--- Begin Text block ---

This is the second part of a two-part blog post. Read Part 1 – The Wrong Way.


Should Kickstarter Fund Your Next Writing Project? (Part 2)


The second project is from the artist/writer team of All New Issues web comic who wants $4,000 USD to publish a print book.

This Kickstarter is to raise enough money to pay for a print run of a 140 page perfect bound book, collecting the first 200 strips of All New Issues. The funds we raise would cover the cost of the print job, Kickstarter and Amazon fees, and help cover the cost of any extra shipping for the incentives. Any additional funds that we receive will be used to help pay for travel costs for conventions this summer.

This is a tightly focused and more realistic project with all the ingredients for success available from the start.

  1. If you check out the archive page, the source material is ready for book form.
  2. An established audience wants to see a web comic book in either PDF and/or print format.
  3. The $4,000 USD price figure is typical for a printed web comic book.
  4. Additional funds beyond the minimum goal will go towards traveling on the summer convention circuit to meet fans and sell signed books.
  5. A short video introducing the project sponsors, the web comic and the goals for the project also helps.


The initial $4,000 USD minimum goal got met within the first week. The project sponsors upped the incentives for reaching the new $5,000 USD and $5,500 USD funding goals. With less than a few days to go before the project gets funded, the $6,000 USD level is within easy reach. The project sponsors will have a busy summer traveling the convention circuit as they reach out to fans and sell more books.

Updated 04/21/2012 — The All New Issues Kickstarter project completed their funding goal at $8,111 USD, doubling the initial amount they were seeking. The completed book will be available in early May 2012.


If you have a realistic plan, a proven track record and an established audience, Kickstarter might be a useful tool for funding your project.

If not, don’t bother. Raising money is an important aspect of the creative business. If you’re not willing to treat this as a business with a hard-nosed attitude towards defining your goals, you have no business asking people to fund your project. Don’t waste everyone’s time by throwing your project out there and hoping for the best.

--- End Text block ---
--- Begin Extracted records ---

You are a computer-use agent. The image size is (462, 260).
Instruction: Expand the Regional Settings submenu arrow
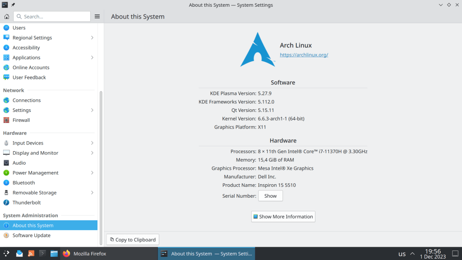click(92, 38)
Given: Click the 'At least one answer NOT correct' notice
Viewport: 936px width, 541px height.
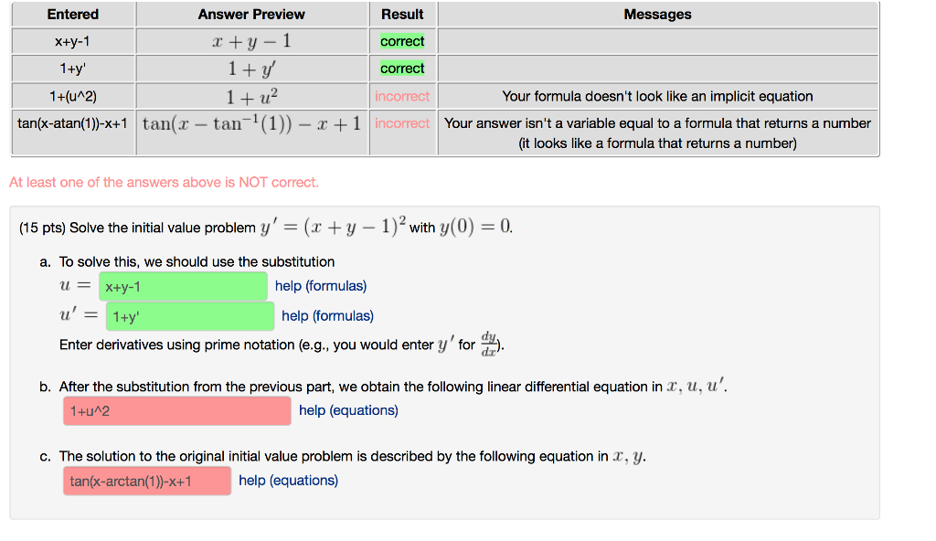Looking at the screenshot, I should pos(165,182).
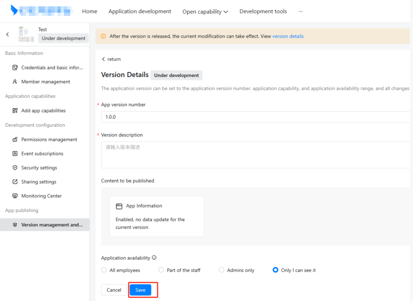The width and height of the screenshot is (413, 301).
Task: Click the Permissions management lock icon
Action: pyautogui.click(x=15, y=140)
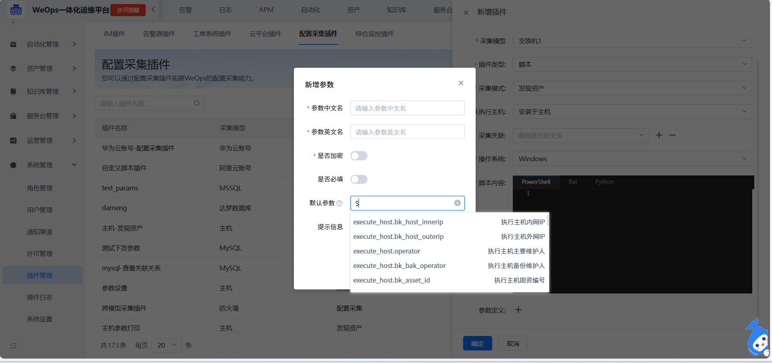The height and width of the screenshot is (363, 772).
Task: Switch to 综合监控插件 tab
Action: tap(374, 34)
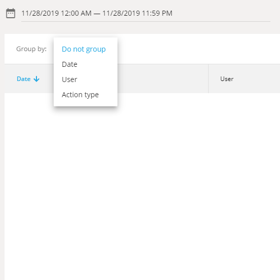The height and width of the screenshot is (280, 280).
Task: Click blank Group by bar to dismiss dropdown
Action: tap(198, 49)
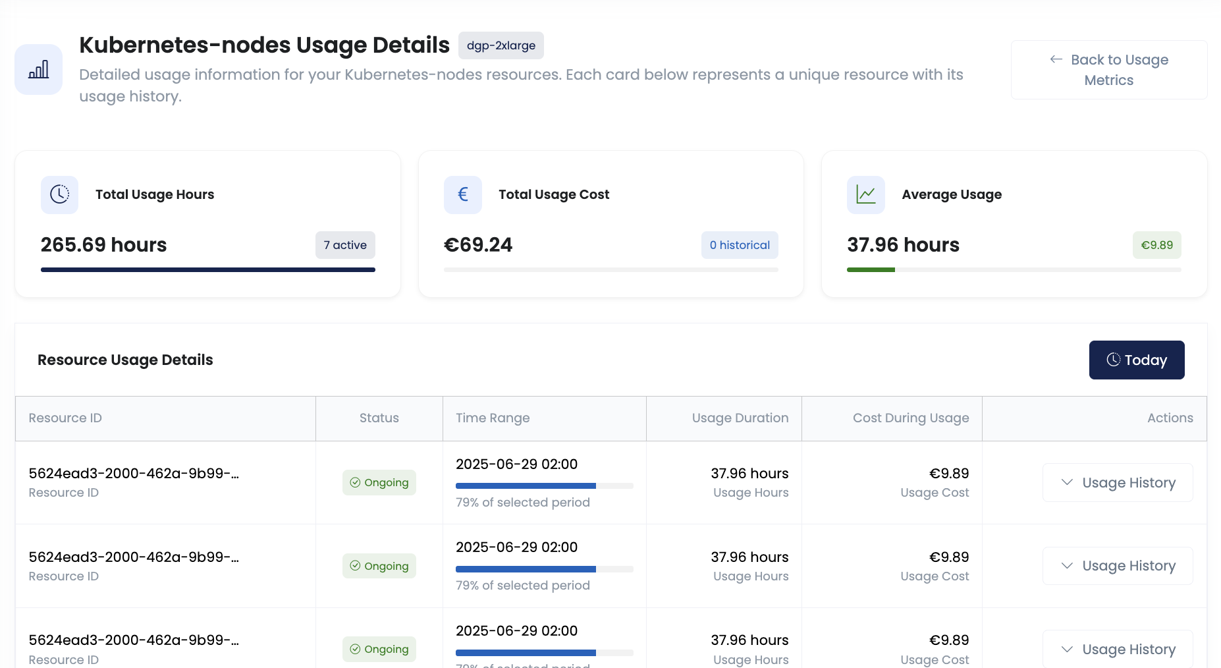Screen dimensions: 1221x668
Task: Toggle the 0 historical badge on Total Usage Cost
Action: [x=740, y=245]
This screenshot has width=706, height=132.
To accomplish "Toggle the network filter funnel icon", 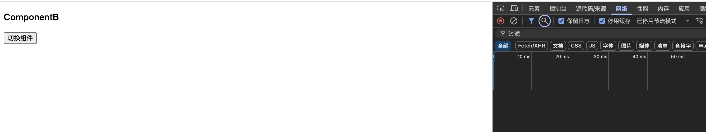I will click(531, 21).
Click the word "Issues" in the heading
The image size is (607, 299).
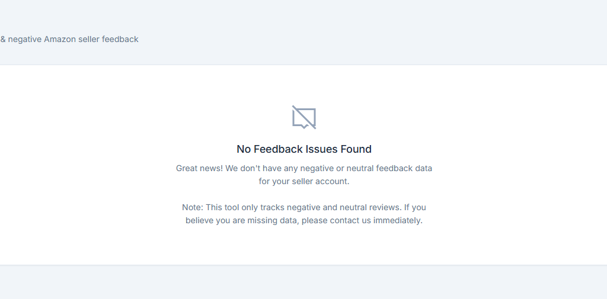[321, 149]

--- End Extracted records ---

## Exercise objective
Please state the final amount the All New Issues project raised, according to the Kickstarter blog post.

## Result
$8,111 USD